To help get the venture off the ground, the department made grants totaling $101,500 to the Center for Ecological Technology, a non-profit organization with offices in Pittsfield, Northampton and Springfield.
Located at the rear of 250 Albany St., where landlord Joe Sibilia houses his Gasoline Alley Foundation, the ReStore displayed a folding attic staircase for $35, elbow pipes for the best offer, faucets, long rows of windows and doors, a few pillars and porch fixtures, lamps, and kitchen cabinets, including an 11-piece black cherry set for $2,000.
And while supplies last, every $10 purchase nets the customer a case of Al's coffee cola, free.
John E. Majercak, director of waste management programs for the center, said many of the store's donors include contractors who benefit by not having to pay disposal costs and by the tax deduction for the value of the donated items.

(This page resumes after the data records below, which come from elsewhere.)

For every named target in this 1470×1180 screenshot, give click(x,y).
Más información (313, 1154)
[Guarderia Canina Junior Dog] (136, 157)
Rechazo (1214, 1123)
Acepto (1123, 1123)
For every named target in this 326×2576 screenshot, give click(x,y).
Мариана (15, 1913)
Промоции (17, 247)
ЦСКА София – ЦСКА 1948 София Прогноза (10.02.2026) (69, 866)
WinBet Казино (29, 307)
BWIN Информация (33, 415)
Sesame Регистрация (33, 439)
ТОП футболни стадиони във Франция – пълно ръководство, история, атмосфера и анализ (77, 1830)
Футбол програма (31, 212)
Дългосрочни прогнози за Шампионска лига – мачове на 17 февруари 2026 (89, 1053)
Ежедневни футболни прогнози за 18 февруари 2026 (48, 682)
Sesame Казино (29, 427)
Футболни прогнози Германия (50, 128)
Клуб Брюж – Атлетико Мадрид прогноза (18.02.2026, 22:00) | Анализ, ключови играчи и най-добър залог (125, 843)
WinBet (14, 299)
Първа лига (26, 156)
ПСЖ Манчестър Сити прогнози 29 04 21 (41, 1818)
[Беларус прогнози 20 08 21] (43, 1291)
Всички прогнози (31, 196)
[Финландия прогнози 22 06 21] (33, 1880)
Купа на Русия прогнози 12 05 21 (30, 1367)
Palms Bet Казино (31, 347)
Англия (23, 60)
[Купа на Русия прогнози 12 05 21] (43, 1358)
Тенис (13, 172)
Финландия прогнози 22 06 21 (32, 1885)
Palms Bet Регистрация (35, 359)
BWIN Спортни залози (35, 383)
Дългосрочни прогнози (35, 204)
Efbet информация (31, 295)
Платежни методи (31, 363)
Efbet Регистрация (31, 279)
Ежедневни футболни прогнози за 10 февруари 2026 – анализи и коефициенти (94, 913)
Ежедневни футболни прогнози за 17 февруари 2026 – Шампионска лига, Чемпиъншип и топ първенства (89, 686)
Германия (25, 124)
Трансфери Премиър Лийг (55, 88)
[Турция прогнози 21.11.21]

Majercak will run the store with AmeriCorps Vista volunteer Jeffrey F. MacFarlane of Hampden.
The store will be open Thursdays and Fridays from 8 a.m. to 6 p.m. and Saturdays from 8 a.m. to 4 p.m.
Donations of merchandise have come from contractors including S.E. Sulenski Roofing and Siding Co., Valley Home Improvement, Wright Builders, John Symanski Materials Handling Service, the Springfield chapter of Habitat for Humanity, and local residents, Majercak said.
The ReStore project is being launched with just under $200,000 in grant money, Majercak said. The goal is to have the store running off its own revenues by the third year of operation.
Majercak said grants have come from the Department of Environmental Protection, $101,500; the Irene E. & George A. Davis Foundation, $20,000; the Community Foundation of Western Massachusetts, $10,000; the U.S. Department of Commerce's Economic Development Administration, $25,000; the Lawson Valentine Foundation, $40,000; and the Xeric Foundation, $3,500.
Other support for the ReStore is coming from the Homebuilders Association of Western Massachusetts, the local chapter of the National Association of the Remodeling Industry, Goodwill Industries, Hampden-Hampshire Housing Partnership, and Springfield's Department of Public Works and Housing and Planning Departments.